V. CONDITIONS AND COSTS

  • The cheapest and the most efficient is an early (kindergarten, initial teaching) work with dysfunctional family.
  • Community programs can provide neglected children with aid and support for marginalised families.
  • Community psycho-preventive programs can abstain children's marginalization while providing day care for 4 - 6 hours.
  • Community psycho - preventive programs are effective only when they have professional form.
  • Community psycho-preventive programs need permanent (full-time) professional staff.
  • Community psycho-preventive programs may significantly decrease the number of referrals of children to stationary institutions.
  • Community psycho-preventive programs may significantly decrease the number of juvenile criminals.

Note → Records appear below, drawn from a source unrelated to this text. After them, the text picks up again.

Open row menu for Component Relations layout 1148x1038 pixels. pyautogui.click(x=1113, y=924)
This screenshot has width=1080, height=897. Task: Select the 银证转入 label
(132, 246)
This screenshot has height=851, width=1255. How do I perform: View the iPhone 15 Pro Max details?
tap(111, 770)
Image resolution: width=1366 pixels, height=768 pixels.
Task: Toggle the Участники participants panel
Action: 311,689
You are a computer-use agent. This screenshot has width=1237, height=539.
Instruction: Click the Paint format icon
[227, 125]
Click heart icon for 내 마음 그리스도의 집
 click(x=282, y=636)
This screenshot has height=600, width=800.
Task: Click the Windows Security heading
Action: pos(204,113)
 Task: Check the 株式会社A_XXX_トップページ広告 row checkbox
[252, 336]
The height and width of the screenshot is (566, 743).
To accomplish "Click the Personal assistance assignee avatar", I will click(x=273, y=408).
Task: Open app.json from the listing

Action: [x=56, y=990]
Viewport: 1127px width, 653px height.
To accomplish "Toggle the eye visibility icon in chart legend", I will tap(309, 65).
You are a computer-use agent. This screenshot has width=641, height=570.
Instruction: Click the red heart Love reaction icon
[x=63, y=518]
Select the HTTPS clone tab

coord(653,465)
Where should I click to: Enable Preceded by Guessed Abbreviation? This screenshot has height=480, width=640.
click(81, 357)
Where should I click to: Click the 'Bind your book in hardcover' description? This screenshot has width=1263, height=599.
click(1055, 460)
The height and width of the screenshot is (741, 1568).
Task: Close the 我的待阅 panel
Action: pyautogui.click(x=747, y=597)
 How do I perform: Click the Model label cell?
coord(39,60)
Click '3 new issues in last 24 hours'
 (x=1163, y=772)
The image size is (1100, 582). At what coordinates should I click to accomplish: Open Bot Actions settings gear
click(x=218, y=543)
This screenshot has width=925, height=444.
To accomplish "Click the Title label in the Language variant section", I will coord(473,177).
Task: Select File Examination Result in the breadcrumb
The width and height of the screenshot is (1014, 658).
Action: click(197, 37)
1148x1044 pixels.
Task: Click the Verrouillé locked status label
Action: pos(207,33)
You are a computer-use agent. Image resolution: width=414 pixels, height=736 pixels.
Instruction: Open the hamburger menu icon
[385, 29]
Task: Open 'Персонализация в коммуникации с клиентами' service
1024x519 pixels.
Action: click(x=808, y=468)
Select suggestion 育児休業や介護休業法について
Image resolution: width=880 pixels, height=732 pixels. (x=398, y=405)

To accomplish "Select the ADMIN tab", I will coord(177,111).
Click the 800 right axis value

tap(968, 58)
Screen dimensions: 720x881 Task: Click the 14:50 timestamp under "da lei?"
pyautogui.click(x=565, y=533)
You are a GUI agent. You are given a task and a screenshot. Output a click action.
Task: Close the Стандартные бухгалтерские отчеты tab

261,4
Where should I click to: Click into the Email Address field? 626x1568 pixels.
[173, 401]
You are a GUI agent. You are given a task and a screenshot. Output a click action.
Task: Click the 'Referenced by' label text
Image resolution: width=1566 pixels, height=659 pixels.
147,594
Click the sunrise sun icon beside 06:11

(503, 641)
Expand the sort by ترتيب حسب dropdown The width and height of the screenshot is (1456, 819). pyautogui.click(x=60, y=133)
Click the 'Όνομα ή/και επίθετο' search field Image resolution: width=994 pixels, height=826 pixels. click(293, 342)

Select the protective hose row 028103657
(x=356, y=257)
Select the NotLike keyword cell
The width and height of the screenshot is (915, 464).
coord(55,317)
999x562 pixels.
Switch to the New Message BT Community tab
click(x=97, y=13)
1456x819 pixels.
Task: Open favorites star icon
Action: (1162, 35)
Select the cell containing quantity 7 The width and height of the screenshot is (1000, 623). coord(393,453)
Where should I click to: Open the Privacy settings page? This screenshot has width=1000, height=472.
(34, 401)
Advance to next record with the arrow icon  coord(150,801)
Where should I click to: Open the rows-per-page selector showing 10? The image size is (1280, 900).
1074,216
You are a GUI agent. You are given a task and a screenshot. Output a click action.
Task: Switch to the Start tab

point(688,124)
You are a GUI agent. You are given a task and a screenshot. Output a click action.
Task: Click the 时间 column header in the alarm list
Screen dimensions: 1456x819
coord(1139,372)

  • In non-governmental organisations work specialists and volunteers, what increases efficiency and decreases costs.
  • Ordering care and re-socialisation tasks to non-governmental organisations create competition and development of new forms of aid.
  • Costs of aid in maintenance of 1 child in poor natural family amounts monthly to 200-300 PLN (benefit).
  • Cost of maintenance of 1 child in community day-care centre amounts monthly to 300-500 PLN.
  • Cost of maintenance of 1 child in foster family amounts monthly to approx. 850 PLN.
  • Cost of maintenance of 1 child in stationary care institution amounts monthly to 2 000-3 000 PLN.
  • Cost of maintenance of 1 child in stationary re-socialisation centre amounts monthly to 3 000-5 000 PLN.
  • Cost of maintenance of 1 child in reformatory amount monthly to 5 000-10 000 PLN.